The solutions to this state of ED overcrowding and demand/supply mismatch don’t, to a large extent, sit within the rubbery walls of the ED. Sure, there are resources targeting EDs, which many will accept. Many EDs need more staff, an expanded short-stay unit or more nurses to keep all their beds open and deliver care. This will help address the symptoms, but not cure the disease.

The solutions need to focus on keeping patients well in the community and, when admission is required, freeing up access within the hospital’s systems to allow smooth and timely transition into ward care. This can only be done though creating more bed capacity (and staffing it), reducing length-of-stay within wards, and finding alternatives to inpatient management.

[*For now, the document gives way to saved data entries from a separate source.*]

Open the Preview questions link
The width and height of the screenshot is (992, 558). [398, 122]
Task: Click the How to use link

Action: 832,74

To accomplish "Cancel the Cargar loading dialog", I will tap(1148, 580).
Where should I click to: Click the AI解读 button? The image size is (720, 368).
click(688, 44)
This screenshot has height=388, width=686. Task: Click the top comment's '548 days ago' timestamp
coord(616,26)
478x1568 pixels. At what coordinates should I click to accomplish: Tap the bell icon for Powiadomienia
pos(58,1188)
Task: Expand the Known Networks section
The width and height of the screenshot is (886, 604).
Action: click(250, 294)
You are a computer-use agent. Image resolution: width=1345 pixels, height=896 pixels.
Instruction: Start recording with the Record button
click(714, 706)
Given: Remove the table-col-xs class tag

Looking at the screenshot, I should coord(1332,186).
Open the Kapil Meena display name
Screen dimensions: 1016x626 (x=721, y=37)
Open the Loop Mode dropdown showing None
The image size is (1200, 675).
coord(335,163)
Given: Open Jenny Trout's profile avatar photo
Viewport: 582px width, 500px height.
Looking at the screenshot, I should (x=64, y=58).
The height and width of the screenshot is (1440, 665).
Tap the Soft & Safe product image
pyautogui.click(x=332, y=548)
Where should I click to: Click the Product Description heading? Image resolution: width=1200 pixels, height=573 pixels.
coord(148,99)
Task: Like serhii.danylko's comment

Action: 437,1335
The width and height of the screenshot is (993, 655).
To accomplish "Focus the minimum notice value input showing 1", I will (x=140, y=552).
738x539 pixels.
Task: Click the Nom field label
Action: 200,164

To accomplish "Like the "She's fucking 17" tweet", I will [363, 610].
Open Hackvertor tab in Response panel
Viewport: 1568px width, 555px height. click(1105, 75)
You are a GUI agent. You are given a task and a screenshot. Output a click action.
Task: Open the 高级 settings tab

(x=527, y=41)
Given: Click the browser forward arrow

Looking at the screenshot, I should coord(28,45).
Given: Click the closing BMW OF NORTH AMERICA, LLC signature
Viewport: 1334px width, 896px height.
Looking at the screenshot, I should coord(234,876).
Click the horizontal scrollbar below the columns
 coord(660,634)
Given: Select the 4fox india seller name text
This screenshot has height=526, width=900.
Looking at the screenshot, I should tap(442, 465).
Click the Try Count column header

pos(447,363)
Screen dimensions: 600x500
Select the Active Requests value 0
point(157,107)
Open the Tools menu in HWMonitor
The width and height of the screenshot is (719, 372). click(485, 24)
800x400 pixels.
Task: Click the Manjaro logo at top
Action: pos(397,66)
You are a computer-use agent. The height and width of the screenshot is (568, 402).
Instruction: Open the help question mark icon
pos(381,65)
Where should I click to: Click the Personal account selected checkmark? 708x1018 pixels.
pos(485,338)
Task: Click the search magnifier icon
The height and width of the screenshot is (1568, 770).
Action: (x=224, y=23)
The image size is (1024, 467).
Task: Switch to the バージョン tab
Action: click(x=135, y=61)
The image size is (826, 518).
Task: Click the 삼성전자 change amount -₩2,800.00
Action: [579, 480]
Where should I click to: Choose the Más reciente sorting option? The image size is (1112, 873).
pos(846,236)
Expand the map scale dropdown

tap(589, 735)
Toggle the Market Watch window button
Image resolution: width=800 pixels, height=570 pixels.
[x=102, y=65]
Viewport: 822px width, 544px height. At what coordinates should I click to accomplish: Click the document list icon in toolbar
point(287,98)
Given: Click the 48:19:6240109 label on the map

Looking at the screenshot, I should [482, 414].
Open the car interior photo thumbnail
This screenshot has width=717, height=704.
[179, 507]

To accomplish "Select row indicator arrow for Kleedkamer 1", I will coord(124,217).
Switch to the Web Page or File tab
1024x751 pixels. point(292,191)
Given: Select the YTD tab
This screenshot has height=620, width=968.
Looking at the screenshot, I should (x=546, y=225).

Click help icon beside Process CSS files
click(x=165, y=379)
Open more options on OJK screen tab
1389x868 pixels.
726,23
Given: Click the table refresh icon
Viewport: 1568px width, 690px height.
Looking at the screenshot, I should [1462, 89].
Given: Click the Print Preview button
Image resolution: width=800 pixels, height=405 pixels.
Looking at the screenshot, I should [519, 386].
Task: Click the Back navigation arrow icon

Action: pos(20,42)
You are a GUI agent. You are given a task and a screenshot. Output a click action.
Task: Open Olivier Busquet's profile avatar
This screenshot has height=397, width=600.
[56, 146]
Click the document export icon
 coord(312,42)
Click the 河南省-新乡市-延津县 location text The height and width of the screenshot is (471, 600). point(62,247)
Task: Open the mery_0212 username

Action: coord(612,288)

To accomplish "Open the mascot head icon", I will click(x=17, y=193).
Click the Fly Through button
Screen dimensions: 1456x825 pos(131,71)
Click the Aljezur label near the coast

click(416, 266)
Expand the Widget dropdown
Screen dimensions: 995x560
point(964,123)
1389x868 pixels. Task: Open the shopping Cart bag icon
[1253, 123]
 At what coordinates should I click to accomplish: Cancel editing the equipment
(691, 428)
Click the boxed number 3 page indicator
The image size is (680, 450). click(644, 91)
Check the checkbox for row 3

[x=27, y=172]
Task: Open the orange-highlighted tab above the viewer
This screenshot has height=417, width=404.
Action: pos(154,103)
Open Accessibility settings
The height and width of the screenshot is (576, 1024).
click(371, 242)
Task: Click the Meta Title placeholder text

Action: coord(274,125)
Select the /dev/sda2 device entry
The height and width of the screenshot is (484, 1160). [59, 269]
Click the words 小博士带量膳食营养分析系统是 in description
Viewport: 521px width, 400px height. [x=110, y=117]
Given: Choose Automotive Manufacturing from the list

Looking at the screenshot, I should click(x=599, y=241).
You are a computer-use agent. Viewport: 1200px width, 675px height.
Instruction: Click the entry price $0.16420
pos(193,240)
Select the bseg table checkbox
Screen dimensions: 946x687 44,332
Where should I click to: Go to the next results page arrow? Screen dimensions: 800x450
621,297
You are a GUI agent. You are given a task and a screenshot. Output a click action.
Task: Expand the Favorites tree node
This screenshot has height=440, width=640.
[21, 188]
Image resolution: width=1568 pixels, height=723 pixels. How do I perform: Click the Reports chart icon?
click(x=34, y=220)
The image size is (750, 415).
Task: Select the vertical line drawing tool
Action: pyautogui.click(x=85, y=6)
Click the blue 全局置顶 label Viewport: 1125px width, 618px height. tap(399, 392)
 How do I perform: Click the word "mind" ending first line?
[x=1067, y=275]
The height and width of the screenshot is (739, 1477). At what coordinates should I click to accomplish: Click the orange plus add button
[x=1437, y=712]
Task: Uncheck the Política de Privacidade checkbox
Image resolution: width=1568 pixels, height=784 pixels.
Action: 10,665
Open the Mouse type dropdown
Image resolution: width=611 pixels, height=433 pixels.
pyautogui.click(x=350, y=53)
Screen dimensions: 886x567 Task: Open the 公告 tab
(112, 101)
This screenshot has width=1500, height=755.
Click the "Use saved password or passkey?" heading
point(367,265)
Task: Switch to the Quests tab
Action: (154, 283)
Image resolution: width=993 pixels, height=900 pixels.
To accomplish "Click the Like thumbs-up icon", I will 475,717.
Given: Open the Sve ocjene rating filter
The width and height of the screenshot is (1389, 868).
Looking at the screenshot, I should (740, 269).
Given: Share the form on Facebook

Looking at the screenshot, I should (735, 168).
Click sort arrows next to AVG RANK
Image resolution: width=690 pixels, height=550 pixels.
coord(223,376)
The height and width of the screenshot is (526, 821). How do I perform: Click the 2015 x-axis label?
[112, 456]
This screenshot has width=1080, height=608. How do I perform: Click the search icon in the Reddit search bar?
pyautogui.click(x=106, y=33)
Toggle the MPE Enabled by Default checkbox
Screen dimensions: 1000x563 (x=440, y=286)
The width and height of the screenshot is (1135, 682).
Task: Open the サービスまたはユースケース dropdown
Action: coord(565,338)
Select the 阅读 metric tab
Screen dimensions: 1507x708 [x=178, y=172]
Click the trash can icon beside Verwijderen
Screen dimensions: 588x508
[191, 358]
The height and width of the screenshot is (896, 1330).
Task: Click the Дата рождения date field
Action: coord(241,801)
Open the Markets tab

I would very strongly advocate that most hospitals would do well to look at the structures and staffing in their inpatient teams to ensure they are resourced to provide timely care every day. I have many colleagues across different specialty areas who would gladly take on substantive roles in our public hospitals, if only there were the funding to allow this to happen.

Change is needed.

EDs have become the pivot point of system failure. Whether it be mental health care, drug and alcohol care, homelessness, underfunded or inefficient outpatient clinics, lack of hospital capacity, all roads will eventually lead to the ED. We, our departments and the patients who increasingly have nowhere else to go, are the canary in the coal mine of system failure. We need to remember the lessons of COVID-19: that our systems of health, welfare and public health are fundamentally linked – a failure in one will inevitably lead to more ED presentations, longer waits and less safe emergency departments, for all of us.

Currently, our system is failing many who need it to be better. The solution is not bigger canaries, but a collaboration from all parts of the system, from GPs, through EDs to inpatient care and beyond, to ensure we all understand the risks patients are facing and work to rebuild a better system for all in a post-COVID-19 world.

Dr Simon Judkins is an emergency physician, the Immediate Past President of the Australasian College for Emergency Medicine and recently became a divisional representative for the Australian Medical Association Victoria.

 

 

 

 

The statements or opinions expressed in this article reflect the views of the authors and do not represent the official policy of the AMA, the MJA or InSight+ unless so stated.